The Rider is one of the shortest of Edgar Rice Burroughs works but it’s also one of the most entertaining. Written in 1915 and published as a serial for All-Story Weekly as H.R.H the Rider this story is a madcap adventure tale of mistaken and assumed identities with the fate of two countries hanging in the balance.
The book begins with the Princess Mary of Margoth finding out she has been betrothed to Crown Prince Boris of Karlova, both these countries have been age old rivals with war between them always a danger. This marriage will create an alliance that will bring peace to the region, unfortunately neither Princess Mary nor Prince Boris are interested in getting married. Prince Boris has no interest in giving up his bachelor ways to marry a mealy mouth Morgothian girl and Princess Mary would rather die than to marry a Karlovian ogre. Needless to say neither of the two has actually ever met. The lengths these two go to avoid meeting of course will lead to mystery, adventure and love.
The other players in the story are Hemmington Main an American journalist in love with Gwendolyn Bass an heiress to the Bass fortune, she shares his love and deeply wants to marry him, but unfortunately her mother wants her to marry into European nobility and whisks her away to Europe. Gwendolyn’s father is sympathetic to their plight and so he finances young Hemmington’s pursuit of his one true love.
And last but not least there is The Rider, an infamous highwayman of low scruples who plies his trade on the roads between Margoth and Karlova. His life of crime takes a decidedly strange detour when he attempts to waylay Prince Boris. The Prince easily takes down The Rider but instead of hauling him off to the gallows he takes him to the inn where the Prince was to meet some friends. After hearing the exploits of this notorious brigand the Prince comes up with a fiendishly clever idea. The Rider and the Prince will switch identities, The Rider will go to Demia, the capital of Margoth to meet his betrothed and upon meeting the Princess his uncouth manners and unpleasant visage should end any thoughts the Margothians have for this marriage. Of course Princess Mary has her own plans on how to avoid which involve acting like a drooling imbecile and a limping hag.
And this is where things get confusing. Boris meets up with Hemmington Main and offers his aid in the pursuit of Gwendolyn, disguised as The Rider he will kidnap Gwendolyn and her mother and bring her to an inn where a priest will marry Gwendolyn to Hemmigton. Brilliant plan, that is until he accidently kidnaps Princess Mary and her maid who were incognito and sneaking out of the city, thinking that they were Gwen and her mother. The Rider still dressed up as Prince Boris runs into the real Gwendolyn on the road, he immediately recognizes the heiress and dollar signs fill his eyes. So with help of nobility hungry mother he plans to marry her as quickly as possible.
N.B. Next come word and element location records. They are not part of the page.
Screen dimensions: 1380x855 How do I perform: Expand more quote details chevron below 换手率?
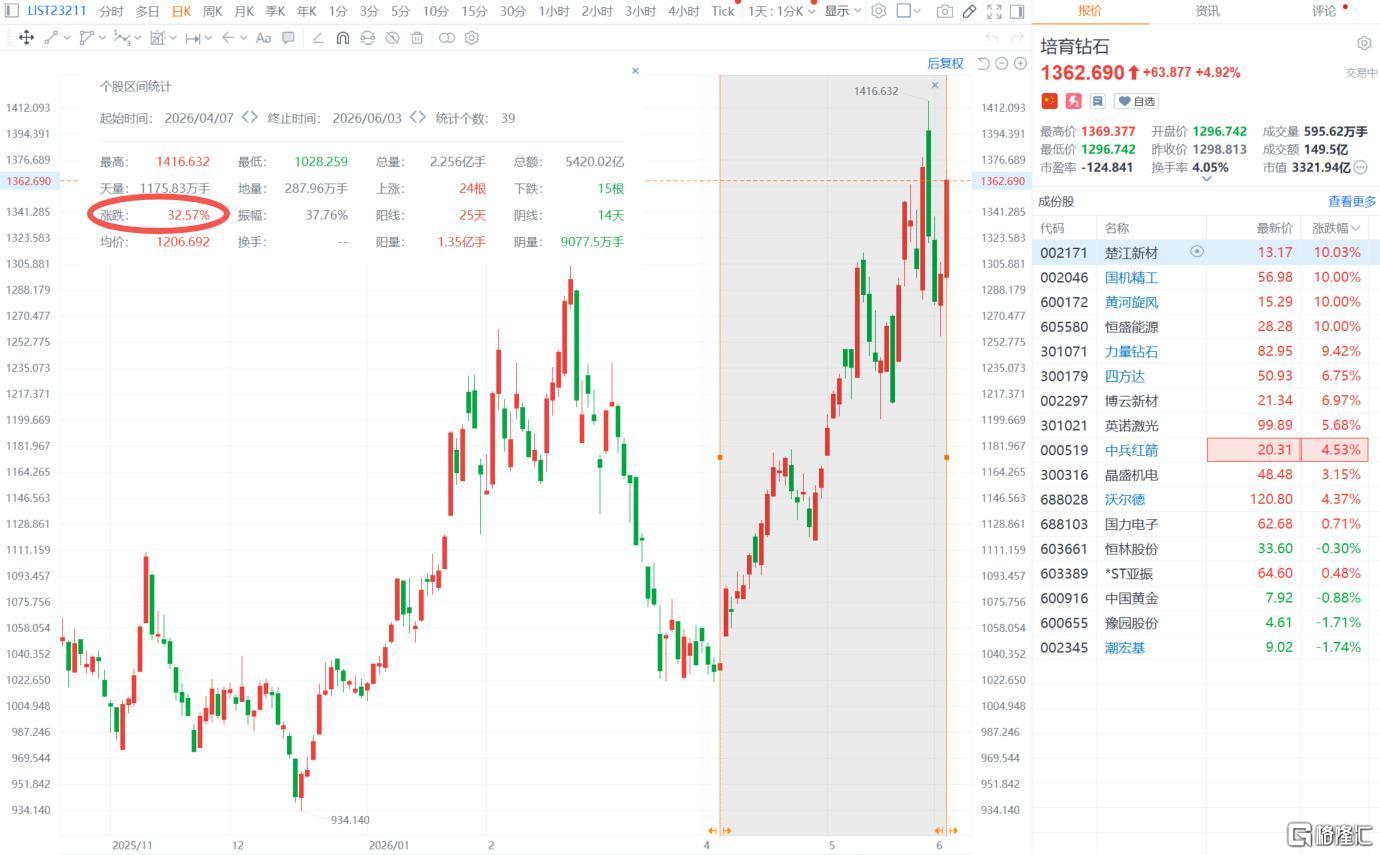[x=1206, y=179]
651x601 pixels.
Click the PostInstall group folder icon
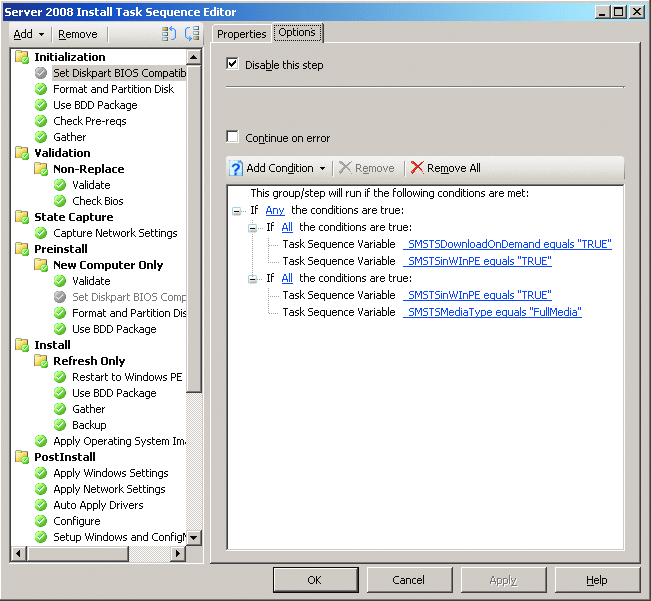(22, 457)
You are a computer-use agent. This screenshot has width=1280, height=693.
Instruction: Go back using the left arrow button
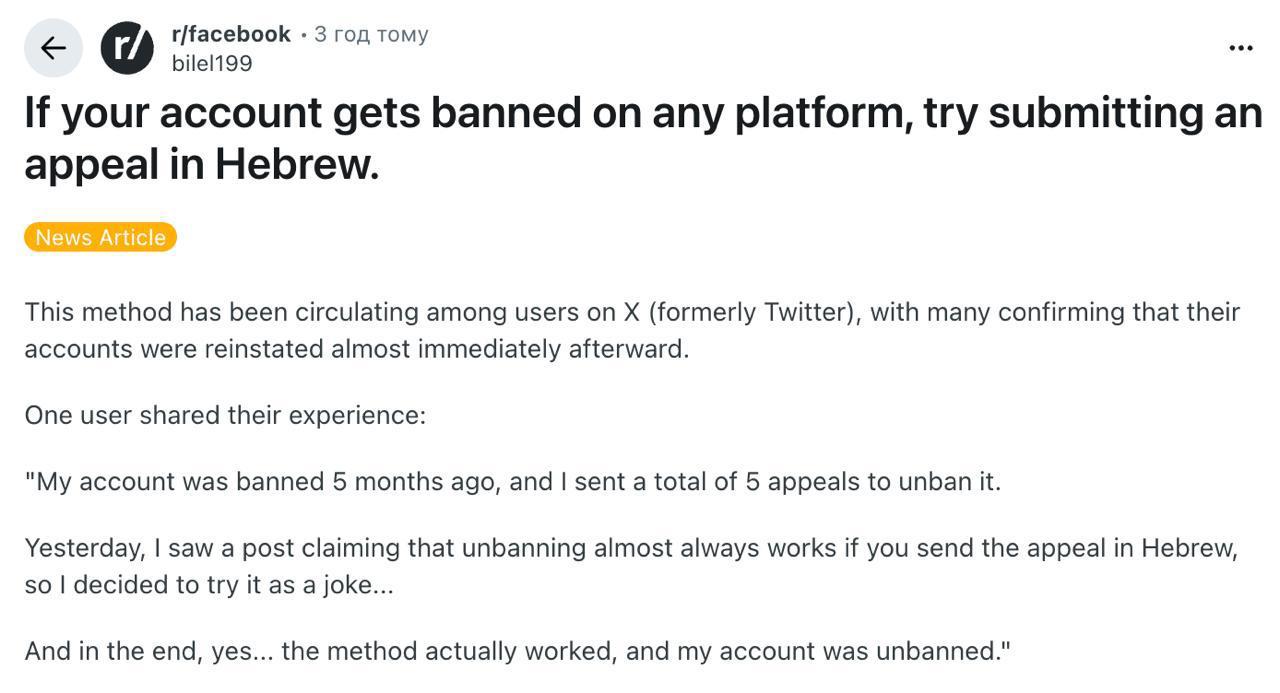pyautogui.click(x=53, y=47)
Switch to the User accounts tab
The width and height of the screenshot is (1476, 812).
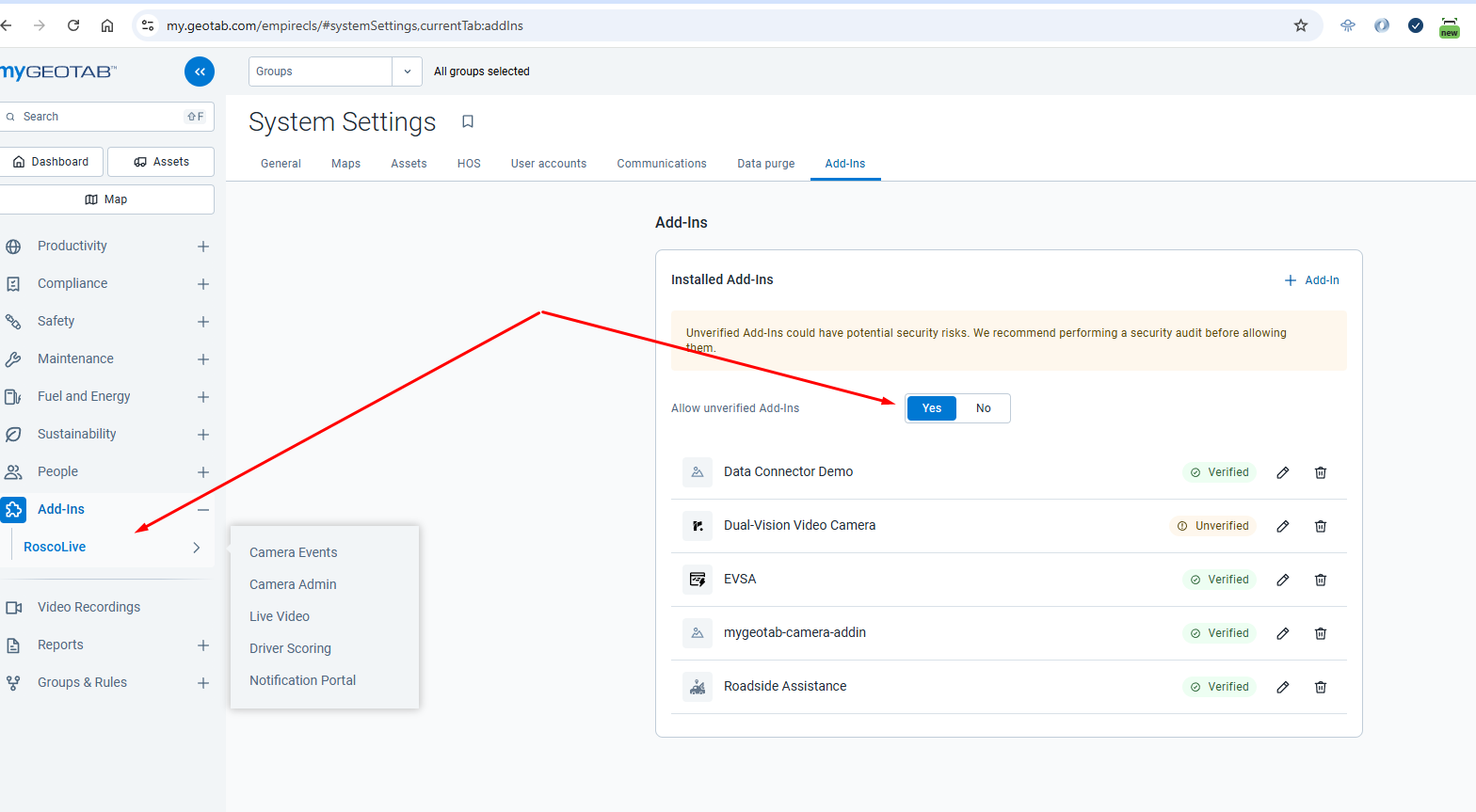pos(548,164)
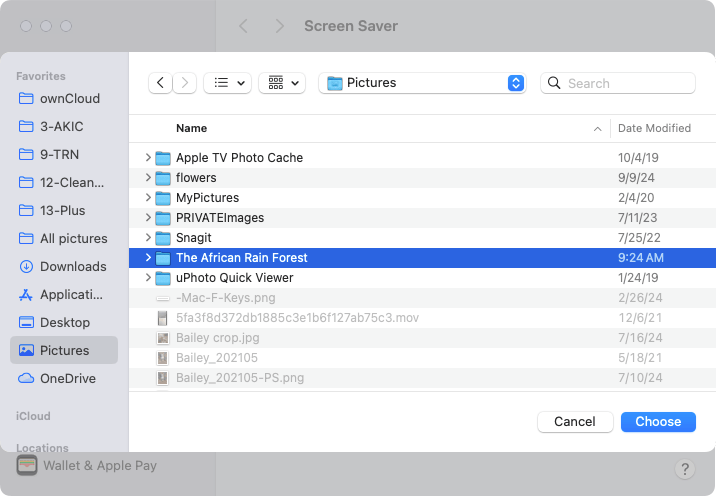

To say high jinks ensue would be an understatement.
This book is fantastic, it is short but just jammed pack with daring do and true love. It’s the kind of story that just can’t put down. If you enjoyed William Goldman’s The Princess Bride you’ll get a kick out of The Rider. They are cut from the same cloth.
Book Rank - 8.5/10
Edgar Rice Burroughs brings us another tale of high adventure with mysterious villains, noble heroes, and fair maidens. Pure unadulterated fun from page one to the end.